begin TEXT SHOWN

Industrial fabrics, especially papermaking fabrics, are typically but not exclusively made of a woven structure using polymer yarns in the weft and warp direction. To improve the smoothness and the printability of a paper sheet produced on a papermaking fabric it is desirable to increase the smoothness and the contact area of the paper contacting surface of the papermaking fabric. Especially for high speed applications it is further desirable to increase the smoothness of the wear side of the papermaking fabric in order to improve the aerodynamic performance of the fabric.
The smoothness of the paper contacting surface can be improved by increasing the yarn density resulting in increased manufacturing costs and reduced permeability of the fabric.
Further the smoothness can be improved by using profiled monofilament yarns having flat surface. When using the flat shaped yarns, e.g. as warp yarns in float weave designs, the flat warp yarns provide greater surface contact area. It has been found that for many applications the gain in contact area by using such flat yarns is not sufficient. Especially for graphic and fine paper grades it would be desirable to bring the weft yarns as well as the warp yarns into the paper contacting surface of the papermaking fabric to increase the contact area and the smoothness of the fabric to a sufficient level.
It is the object of the present invention to provide polymer yarns suitable for the use in industrial fabrics with which it is possible to overcome the disadvantages described above.
It is another object of the invention to provide industrial fabrics overcoming above described disadvantages.
According to a first aspect of the invention there is provided a yarn for an industrial fabric. Such an industrial fabric will be subjected to a maximum heat set temperature during production. The yarn according to the invention is made from polymeric material. The polymeric material includes a first phase having a melting temperature and a second phase having a melting temperature. According to the invention the melting temperature of the second phase is equal to or less than the maximum heat set temperature and the melting temperature of the first phase is higher than the maximum heat set temperature.
The idea of the invention is to provide a yarn having the ability for controllable deformation when subjected to mechanical tension and thermal heat, as is the case during heat set treatment for industrial fabrics. The yarn according to the invention is therefore made from a polymeric material including two different phases which have two different melting points wherein the melting temperature of the second phase is equal to or less than the maximum heat set temperature and wherein the melting temperature of the first phase is higher than the maximum heat set temperature.
The second phase takes over the part that the yarn softens during heat set treatment and the first phase take over the part that the yarn does not melt. Therefore by combining a first and second polymeric phase according to the invention a yarn is provided which softens during the heat set treatment and becomes very deformable without melting.
If the yarns according to the invention are, e.g., weft yarns of a woven industrial fabric and if the warp yarns of the fabric are made from standard yarn material, during heat set treatment the harder warp yarns can compress the softer and deformable weft yarns resulting in a crimp interchange between the warps and the wefts leading to a reduction of the warp knuckles giving a fabric with enhanced surface smoothness.

end TEXT SHOWN
begin DATA PROVIDED

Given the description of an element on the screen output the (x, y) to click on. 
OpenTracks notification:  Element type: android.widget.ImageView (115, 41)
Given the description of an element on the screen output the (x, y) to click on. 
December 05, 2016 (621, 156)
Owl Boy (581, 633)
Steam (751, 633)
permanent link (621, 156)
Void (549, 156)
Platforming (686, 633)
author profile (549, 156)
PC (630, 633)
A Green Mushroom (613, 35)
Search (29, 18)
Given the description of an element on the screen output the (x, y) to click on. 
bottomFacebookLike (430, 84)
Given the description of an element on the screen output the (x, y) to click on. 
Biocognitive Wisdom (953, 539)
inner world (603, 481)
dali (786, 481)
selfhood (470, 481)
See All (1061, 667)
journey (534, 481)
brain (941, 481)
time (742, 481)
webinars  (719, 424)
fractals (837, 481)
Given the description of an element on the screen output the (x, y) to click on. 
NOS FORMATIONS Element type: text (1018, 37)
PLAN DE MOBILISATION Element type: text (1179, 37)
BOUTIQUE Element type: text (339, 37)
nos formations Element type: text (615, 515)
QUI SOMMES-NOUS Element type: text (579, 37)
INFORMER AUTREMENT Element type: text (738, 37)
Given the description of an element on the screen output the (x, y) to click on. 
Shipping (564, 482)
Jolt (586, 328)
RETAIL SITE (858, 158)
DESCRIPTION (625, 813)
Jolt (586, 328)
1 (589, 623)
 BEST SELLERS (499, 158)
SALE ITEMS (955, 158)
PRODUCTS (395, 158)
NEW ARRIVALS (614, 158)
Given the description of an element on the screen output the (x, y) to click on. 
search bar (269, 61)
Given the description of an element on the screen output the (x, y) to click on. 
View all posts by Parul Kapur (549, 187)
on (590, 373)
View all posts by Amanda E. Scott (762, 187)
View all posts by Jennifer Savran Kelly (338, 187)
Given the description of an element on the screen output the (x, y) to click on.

end DATA PROVIDED

TASK REQUIREMENTS> Continue the passage above on two-phase polymer yarns for papermaking fabrics, picking up after its final sentence.

RESULT BELOW>
Typical maximum heat set temperatures are in the range of 90° C. to 260° C.
Further the industrial fabric will be operated on, e.g., a papermaking machine at a maximum operation temperature. Therefore, according to a preferred embodiment of the invention the melting temperature of the second phase is higher than the maximum operating temperature.
According to a preferred embodiment of the invention the polymeric material is a polymer blend wherein the first phase includes a first polymer component and wherein the second phase includes a second polymer component and wherein the first and the second polymer component are at least substantially immiscible. By blending immiscible polymer compounds most of the properties, e.g., the melting temperature of each polymer compound, will be maintained substantially.
It is further possible that the first and the second phase are of the same material and differ in their state of aggregation.
Depending on the application the maximum operation temperature for an industrial fabric is less than 90° C. or less 120° C. For papermaking fabrics maximum heat set temperatures are in the ranges as follows:
Forming fabrics: 170° C. to 190° C., typically 180° C. to 185° C.
Press fabrics: 160° C. to 185° C., typically 160° C. to 165° C.
Dryer fabrics: 180° C. to 220° C., typically 190° C.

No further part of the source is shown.